### TASK STATEMENT
The listing is to be transcribed in full, with its images left out.
%%
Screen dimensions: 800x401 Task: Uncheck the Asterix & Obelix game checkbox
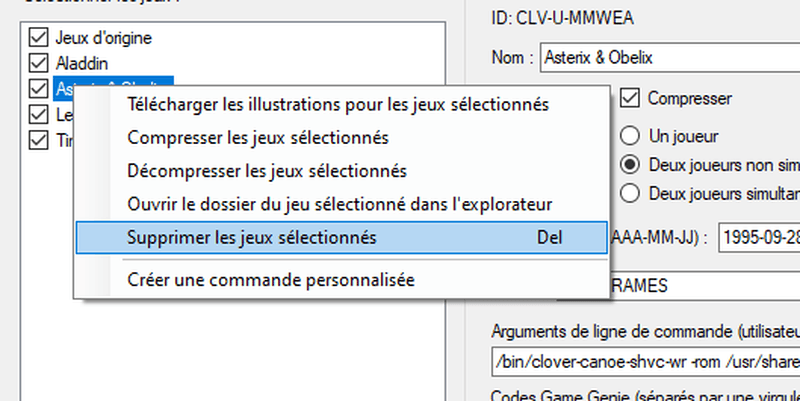[x=38, y=88]
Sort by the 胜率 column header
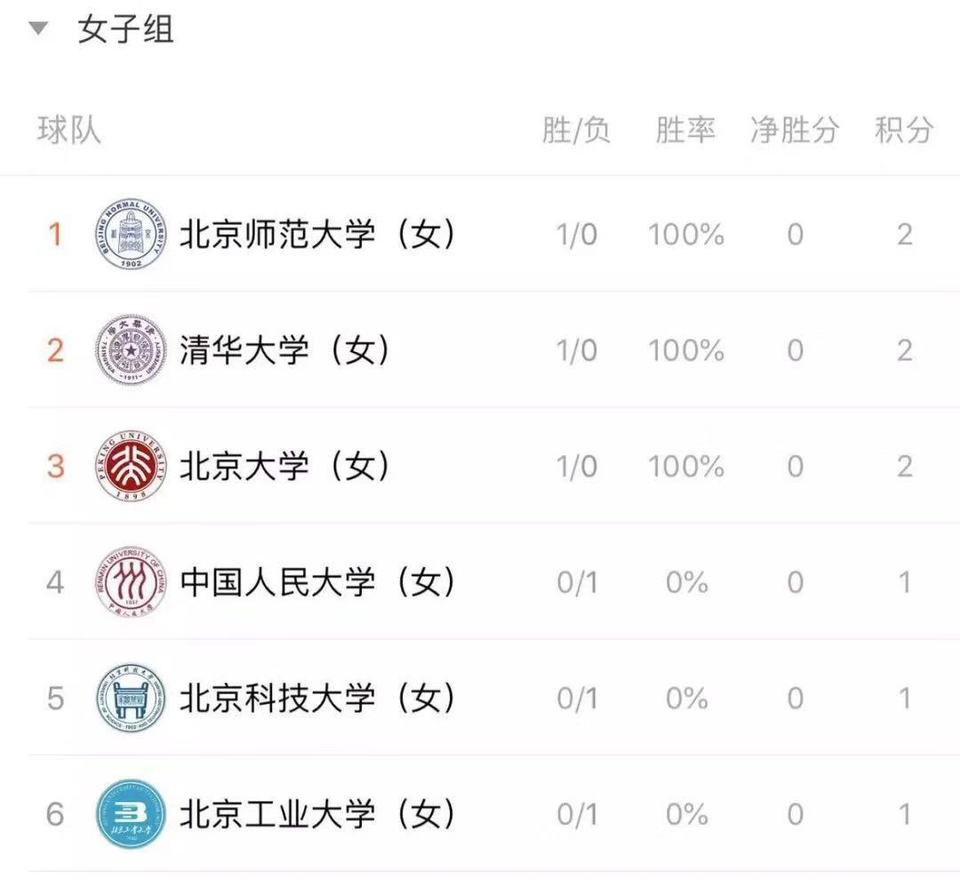 686,130
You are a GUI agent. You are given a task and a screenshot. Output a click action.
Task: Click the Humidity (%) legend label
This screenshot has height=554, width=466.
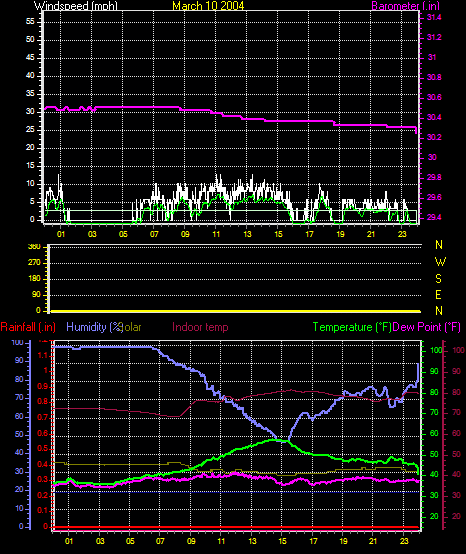pos(94,327)
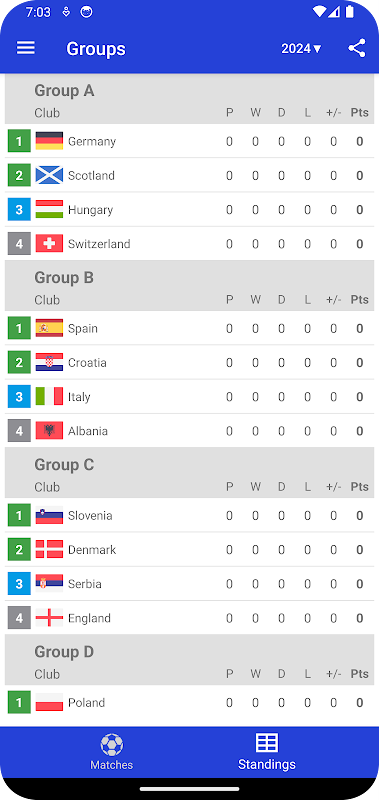Tap the share icon

tap(357, 48)
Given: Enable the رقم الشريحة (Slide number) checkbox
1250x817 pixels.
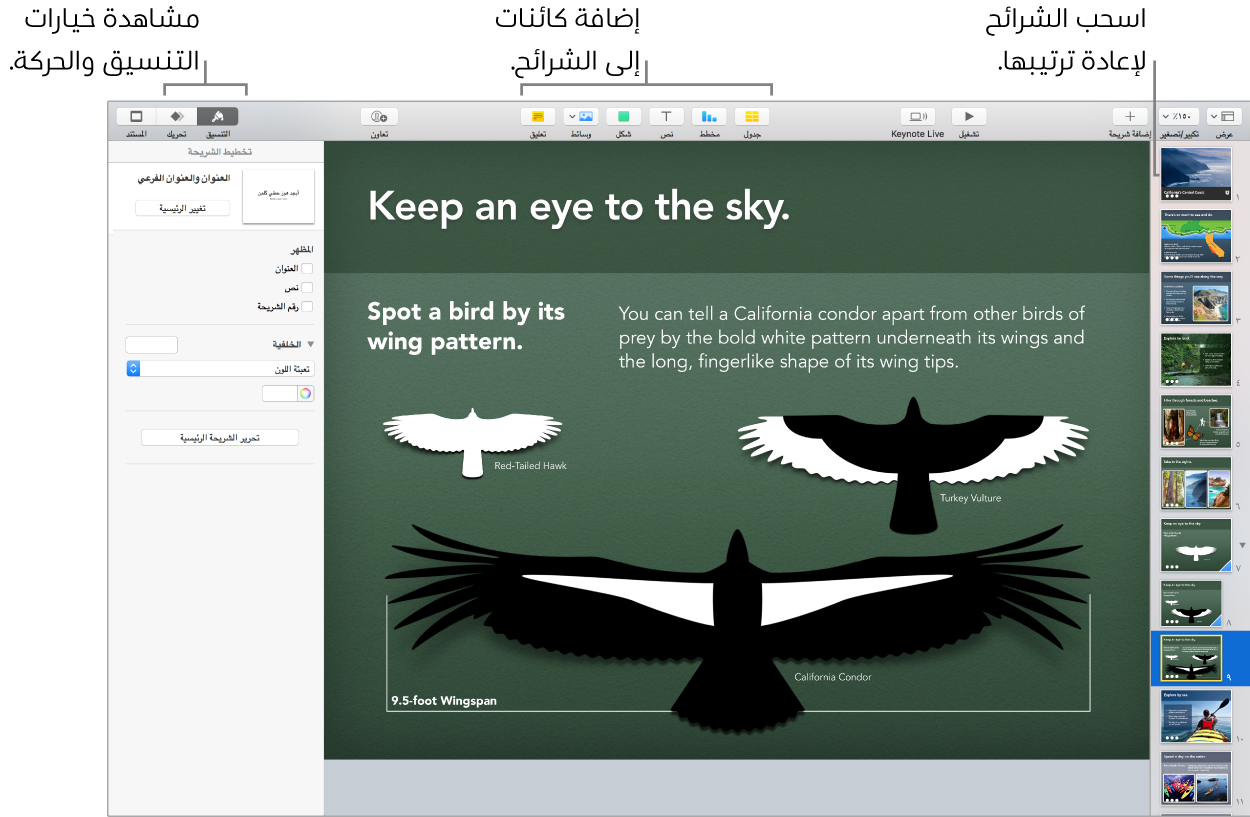Looking at the screenshot, I should [x=309, y=306].
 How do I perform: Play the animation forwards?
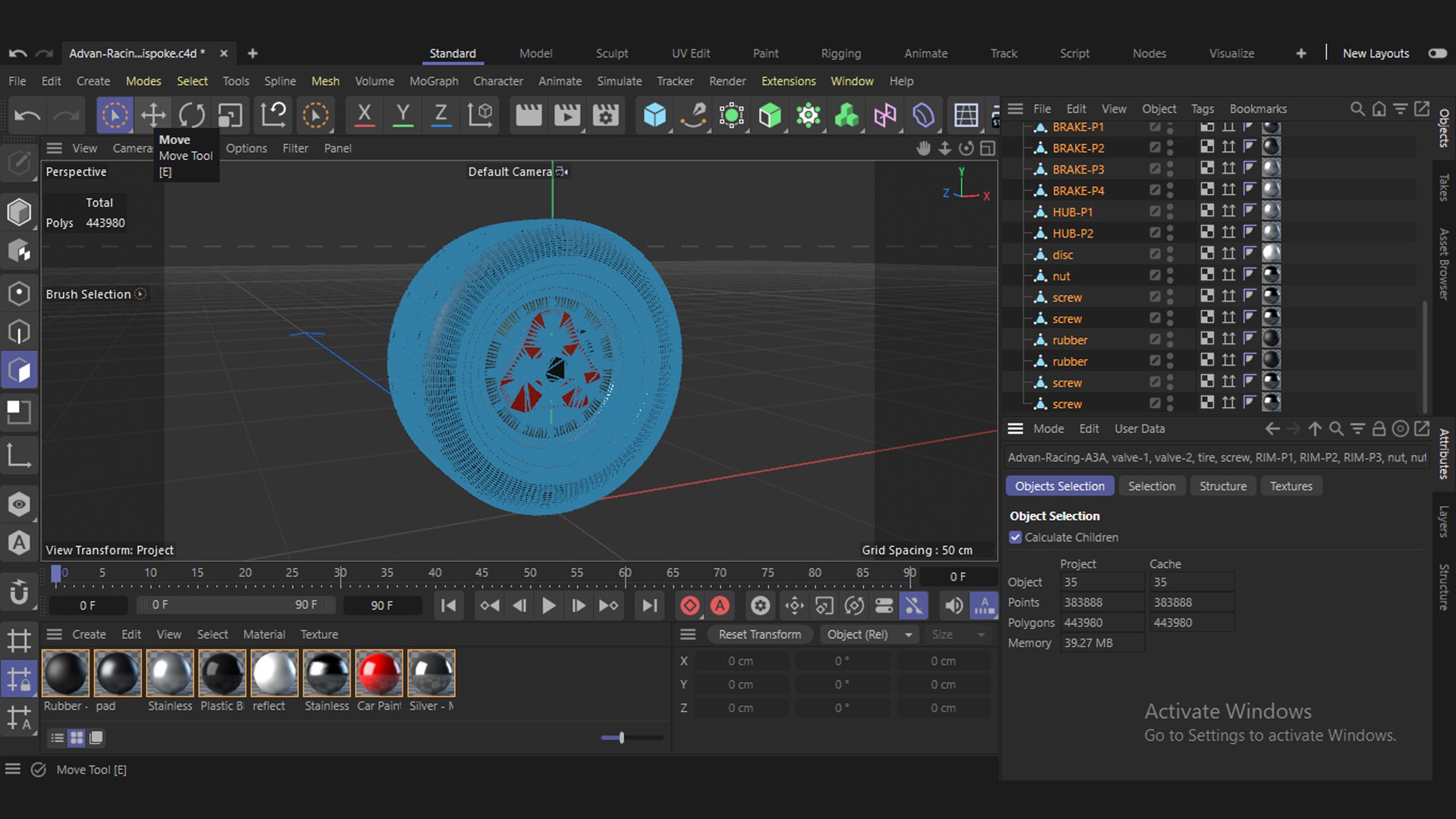549,605
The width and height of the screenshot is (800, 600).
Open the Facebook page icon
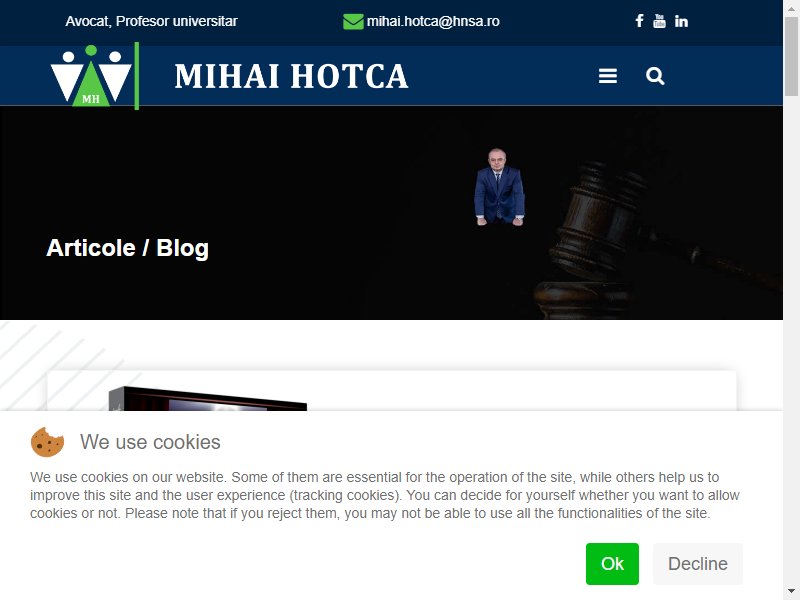(x=639, y=21)
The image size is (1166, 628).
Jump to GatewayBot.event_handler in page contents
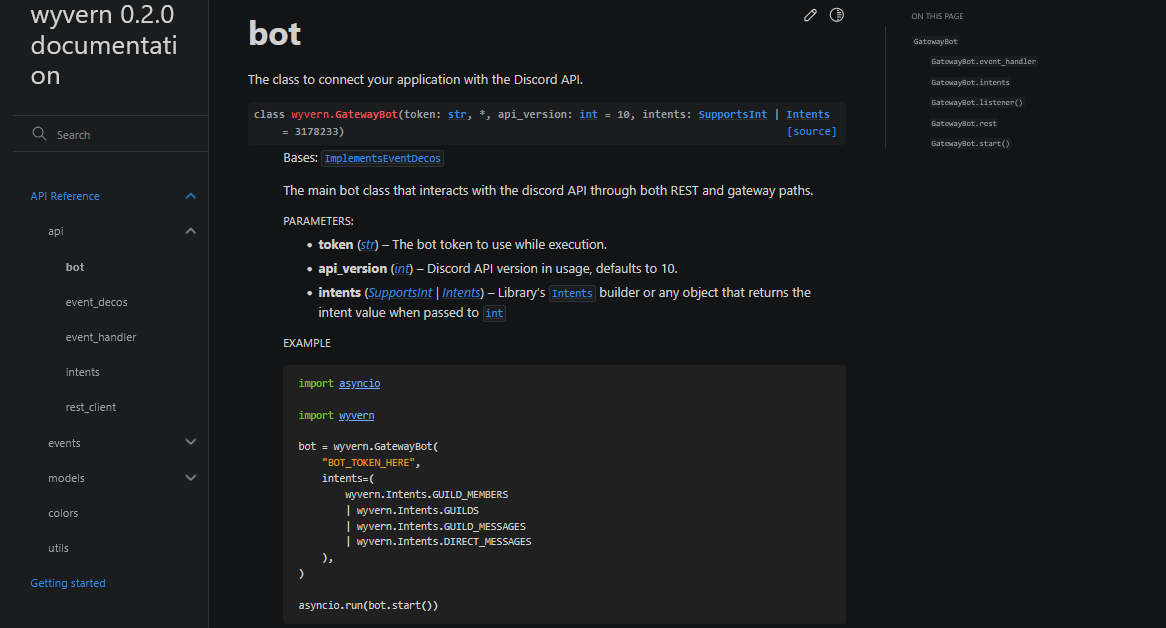tap(983, 62)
%%
### ANSWER SECTION
Screen dimensions: 800x401 Task: Uncheck the Asterix & Obelix game checkbox
[x=38, y=88]
Sort by the 胜率 column header
 686,130
You are a GUI agent. You are given a task and a screenshot. Output a click action.
Task: Click the Humidity (%) legend label
This screenshot has height=554, width=466.
pos(94,327)
Tap the share icon

tap(357, 48)
Given: Enable the رقم الشريحة (Slide number) checkbox
1250x817 pixels.
Looking at the screenshot, I should [x=309, y=306].
 How do I perform: Play the animation forwards?
549,605
The width and height of the screenshot is (800, 600).
Open the Facebook page icon
(x=639, y=21)
The image size is (1166, 628).
Jump to GatewayBot.event_handler in page contents
tap(983, 62)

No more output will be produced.